My friend was luckier than most--not only did she have her own personal Geek Squad to help her learn how to use computers, but they were able to get one of the earliest modems at their home. They could take their bulky wired telephone receiver and put it in a machine that allowed them to remotely connect a keyboard the size of a small piano with the behemoth sitting in a frigid warehouse in the college. Now, she and her husband could sit at home and communicate with the computer, as well as converse with other remote users through a new network funded by the Defense Department. Email was born.
Ten years later, she was trading in her Apple IIe for a Mac. Computers could fit on a desktop, and, though still far behind today's smart phones in utility, allowed all a user's functions to be performed at home--and stored at home in the hard disk, and in unwieldy floppys. That model was refined, so that today's hard disks store entire libraries of data, and floppys have been blessedly replaced by the far more efficient flash drives; but the concept remained the same. Users would use computers conveniently on desks or laps, and maintain their own data libraries securely within their own hands. (Except when hacked by invaders on the DARPANET's descendant, the Internet/Web.)
Well, since "there's nothing new under the sun'--or is it better to say "what goes around comes around'?--we're now finding ourselves going back to the centralized computing model. Rather than carry your data and files with you, secure them in a central "location", and access them when you need them. Yes, "the cloud" now allows us to safely store our work, ebooks, photos, software/games, etc. offsite, available for access 24/7. All we'll need at home is a "thin client" or other keyboard so that, like my friend 30 years ago, we can log in and work via the web.
I suppose on the surface it makes sense. Why duplicate unneeded computing power on each laptop or desktop when you can simply have a basic tool to reach the web and an HD or even 3D screen displaying your files from "the Cloud"? And, why risk misplacing a flash drive or crashing your hard drive--when your data is backed up and "safe" in "the Cloud"? Sounds like a "can't lose", right?

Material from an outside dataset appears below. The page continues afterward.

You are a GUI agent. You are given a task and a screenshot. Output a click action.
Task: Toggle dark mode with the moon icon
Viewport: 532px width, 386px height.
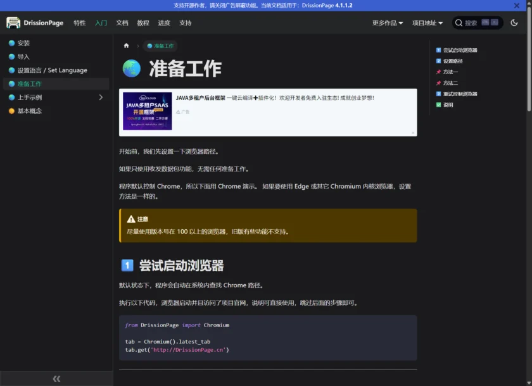pos(515,22)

Actually, that's what I'm worried about--Losing. Let's say I nest my family photos, my Great American Novel draft, my purchased ebooks and TV shows, my MahJong games, my tax templates, etc. in the Cloud. I've been promised confidentiality--but can I truly be sure that my personal information and data won't be accessed by someone else? Can I be sure that data mining programs won't pick up on my emails or other personal communications stored in the Cloud and decide that my criticisms of the Bush family or even Friend of Wall Street Obama deserve further attention--along with my tax returns? I've already ceded so much of my privacy by engaging in searches on Google, chatting on Facebook, or purchasing dinner at the grocery store. Won't I be opening the door to having the curious sniffing into my thoughts as well as my habits? Of course, we're reassured there will be safeguards. But, last I heard, the government or "law enforcement" can come up with legal ways to supersede confidentiality statutes for "a good cause". And those "good causes" are always wise, reasonable, and altruistic, yes?

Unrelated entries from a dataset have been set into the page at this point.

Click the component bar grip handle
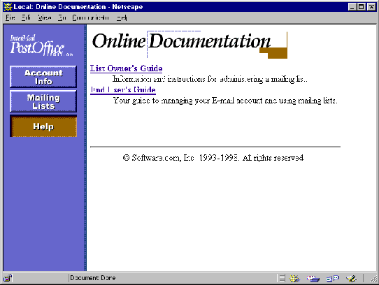The width and height of the screenshot is (379, 285). [282, 278]
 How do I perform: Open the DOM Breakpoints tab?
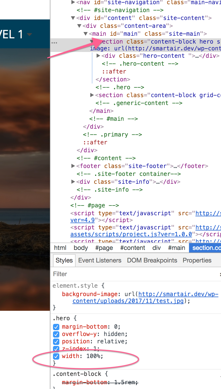click(x=152, y=260)
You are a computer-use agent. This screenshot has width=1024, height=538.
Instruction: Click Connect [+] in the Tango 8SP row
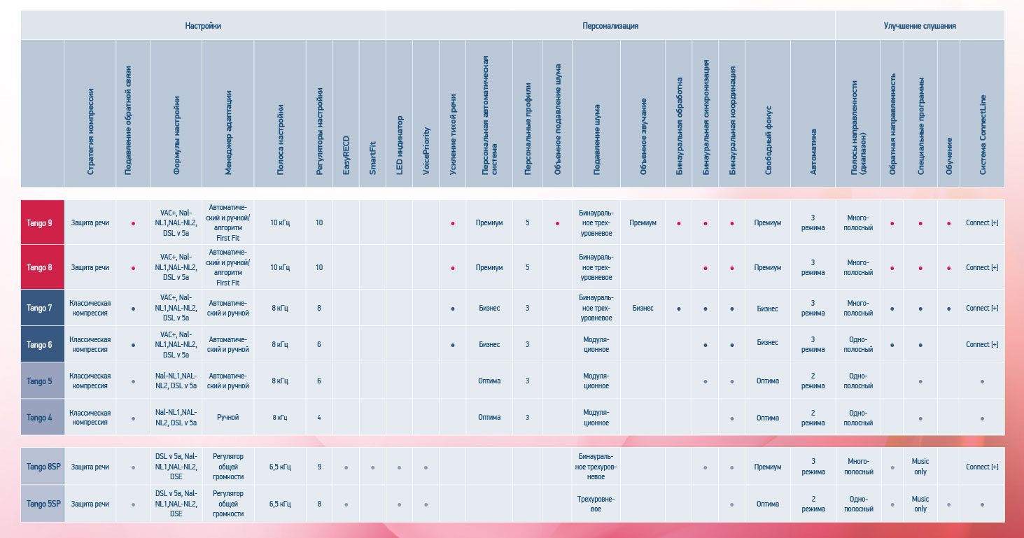coord(982,467)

But more alarming than losing the privacy of the paper hidden in the secret desk drawer or in the stashed away flash drive, is the possibility that we may lose reality and truth. We're already learning that search engines may be filtering what we see based on our previous choices--effectively isolating us in little bubbles of our computer assessed interests. Imagine now if these bubbles are created not only to target market to us, but to keep us unaware of the world beyond the bubble. For example, imagine if the ebooks we've bought and stored centrally are edited, perhaps for reasons of political correctness or political manipulation. We might never know. Little by little, Big Brother could erase traces of classic literature, change musical compositions, edit speeches and videos, Photoshop visuals, etc. And, without paper or a local cache that stays in our hands, we could witness the Cloud turn into a blinding fog.